Input data:
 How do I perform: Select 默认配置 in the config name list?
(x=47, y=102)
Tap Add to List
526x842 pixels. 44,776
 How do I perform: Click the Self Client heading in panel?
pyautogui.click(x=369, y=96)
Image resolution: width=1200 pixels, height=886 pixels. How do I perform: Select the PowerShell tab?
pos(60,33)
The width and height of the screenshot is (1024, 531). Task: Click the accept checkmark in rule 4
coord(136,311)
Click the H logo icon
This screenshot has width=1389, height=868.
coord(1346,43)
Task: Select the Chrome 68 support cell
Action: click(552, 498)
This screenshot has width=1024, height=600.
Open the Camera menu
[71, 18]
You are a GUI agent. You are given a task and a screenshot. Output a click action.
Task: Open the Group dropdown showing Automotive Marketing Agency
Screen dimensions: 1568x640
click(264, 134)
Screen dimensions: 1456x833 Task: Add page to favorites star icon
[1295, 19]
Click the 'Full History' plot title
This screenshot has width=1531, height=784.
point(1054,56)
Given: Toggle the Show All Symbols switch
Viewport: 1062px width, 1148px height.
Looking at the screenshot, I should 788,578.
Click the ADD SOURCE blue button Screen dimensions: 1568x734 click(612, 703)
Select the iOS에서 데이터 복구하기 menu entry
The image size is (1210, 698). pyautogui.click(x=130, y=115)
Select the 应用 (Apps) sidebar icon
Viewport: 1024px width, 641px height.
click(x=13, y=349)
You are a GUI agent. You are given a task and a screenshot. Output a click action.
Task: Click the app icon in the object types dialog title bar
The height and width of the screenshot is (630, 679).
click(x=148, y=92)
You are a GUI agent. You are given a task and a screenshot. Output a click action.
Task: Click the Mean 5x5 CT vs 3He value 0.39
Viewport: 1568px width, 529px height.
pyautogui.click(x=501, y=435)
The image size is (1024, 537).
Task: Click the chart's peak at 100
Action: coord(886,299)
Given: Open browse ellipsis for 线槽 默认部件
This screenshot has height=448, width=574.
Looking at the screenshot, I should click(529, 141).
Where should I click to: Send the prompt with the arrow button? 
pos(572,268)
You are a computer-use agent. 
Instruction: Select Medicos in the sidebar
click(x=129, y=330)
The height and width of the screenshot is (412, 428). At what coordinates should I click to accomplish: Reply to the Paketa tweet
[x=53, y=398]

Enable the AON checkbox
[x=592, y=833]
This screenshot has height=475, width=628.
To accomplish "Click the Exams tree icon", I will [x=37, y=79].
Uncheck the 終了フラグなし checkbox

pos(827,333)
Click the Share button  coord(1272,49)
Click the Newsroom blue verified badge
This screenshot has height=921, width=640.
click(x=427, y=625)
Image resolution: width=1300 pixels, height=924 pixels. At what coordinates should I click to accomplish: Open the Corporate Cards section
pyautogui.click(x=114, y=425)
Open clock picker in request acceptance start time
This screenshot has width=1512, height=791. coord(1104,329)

Requirement:
Once the line with "Open clock picker" is found, write out that line and every one after it through the last line of the records, exactly and with nothing else.

Response:
Open clock picker in request acceptance start time
This screenshot has width=1512, height=791. coord(1104,329)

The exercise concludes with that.